Work instructions » Write out every line below with no difference at all.

Input »
══════════════════════════════

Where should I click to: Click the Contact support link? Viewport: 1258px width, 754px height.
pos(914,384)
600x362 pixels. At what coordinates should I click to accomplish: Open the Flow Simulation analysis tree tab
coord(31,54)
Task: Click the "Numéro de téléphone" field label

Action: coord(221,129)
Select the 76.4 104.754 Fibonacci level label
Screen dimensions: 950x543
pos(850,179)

══════════════════════════════

Output »
Where should I click to: Click the Contact support link? Viewport: 1258px width, 754px height.
pos(914,384)
600x362 pixels. At what coordinates should I click to accomplish: Open the Flow Simulation analysis tree tab
coord(31,54)
Task: Click the "Numéro de téléphone" field label

Action: coord(221,129)
Select the 76.4 104.754 Fibonacci level label
Screen dimensions: 950x543
pos(850,179)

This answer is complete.